# Java-Bugs in Mac OS X 10.6 (Snow Leopard)



## Daniel_L (2. Sep 2009)

Hallo alle zusammen,

natürlich pünktlich zum Release habe ich mir das neue OS für mein MacBook Air gekauft, Snow Leopard. Zuerst war ich sehr erfreut, denn NetBeans läuft problemlos, und Snow Leopard kommt mit Java 1.6 Update 15 (sowohl 32 als auch 64 Bit-Version).

Allerdings habe ich zwei Bugs gefunden, oder zumindest Probleme entdeckt, die ich vorher unter OS X 10.5 mit Java 1.6 (Update 13) nicht hatte.

1) Zum einen wird die Titelleiste eines Frames anders gerendert als vorher, was dazu führt, dass man die Routine für die Mac-typischen Toolbars vermutlich wieder ändern muss (siehe Screenshot unten).

2) Zum anderen wird die Mac-Apple-Menüleiste nicht korrekt aktualisiert. Ich habe ein Programm mit Standardmenüs, die immer angezeigt werden, und 8 weiteren Menüs, die jeweils zu einer Registerkarte (Tabbed Pane) gehören, wobei immer nur das Menü zur passenden Registerkarte angezeigt wird. Alle anderen Menüs sind auf "visible(false)" gesetzt. Die Apple-Menüleiste wird aber nicht immer korrekt neu gezeichnet. Für bestimmte Registerkarten braucht das Programm etwas länger, um Daten zu füllen. Dazu öffne ich einen modalen JDialog mit ProgressBar, sodass der User weiß, es passiert war. D.h.: Mein Hauptframe verliert ja in diesem Moment den Fokus, weil der JDialog geöffnet ist. Sobald der JDialog schließt und mein Hauptfenster wieder den Fokus kriegt, wird die Menüleiste aber nicht neu gezeichnet, was dazu führt, das wahlweise Menüs, die eigentlich auf visible(false) gesetzt sind, doch noch auftauchen, bzw. wenn sie wieder auf visible(true) gesetzt werden, doppelt erscheinen.
══════
Aufgaben
1 > Beantworte die folgenden Fragen zum Lesetext jeweils kurz:
(a) Welche Java-Version bringt Snow Leopard mit?
(b) Unter welcher OS-X-Version und welchem Java-Update traten die beschriebenen Probleme noch nicht auf?
(c) Wie viele weitere Menüs, die jeweils zu einer Registerkarte gehören, hat das Programm neben den Standardmenüs?
2 > Erkläre anhand des Lesetextes in ein bis drei Sätzen, warum im Programm Menüs erscheinen, die eigentlich auf visible(false) gesetzt sind.

Ausgangsdaten
══════
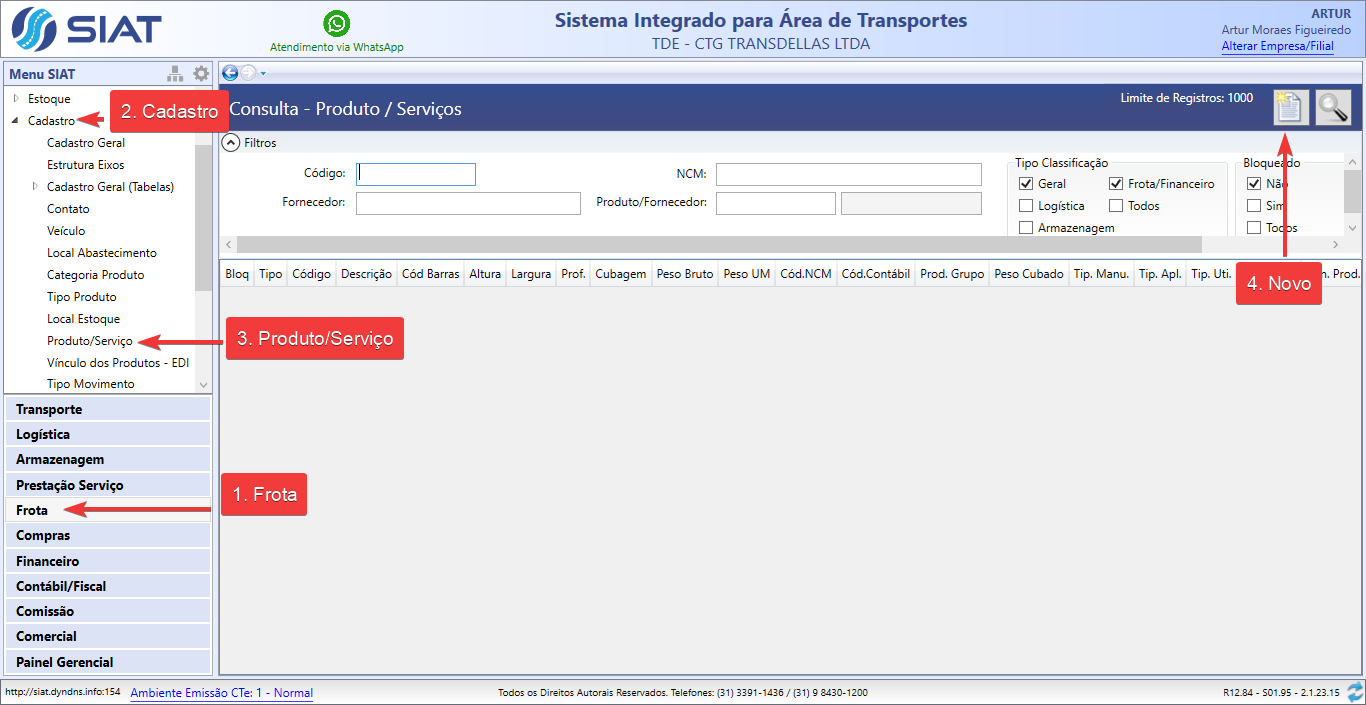Viewport: 1366px width, 705px height.
Task: Collapse the Filtros section
Action: [231, 143]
══════
Lösungen
1 >
(a) Java 1.6 Update 15, sowohl in der 32- als auch in der 64-Bit-Version.
(b) Unter OS X 10.5 mit Java 1.6 Update 13.
(c) 8.

2 > Wenn eine Registerkarte länger zum Füllen der Daten braucht, öffnet das Programm einen modalen JDialog mit ProgressBar, wodurch das Hauptfenster den Fokus verliert. Schließt sich der JDialog und bekommt das Hauptfenster den Fokus zurück, wird die Apple-Menüleiste nicht neu gezeichnet. Deshalb tauchen ausgeblendete Menüs doch noch auf, und wieder auf visible(true) gesetzte Menüs erscheinen doppelt.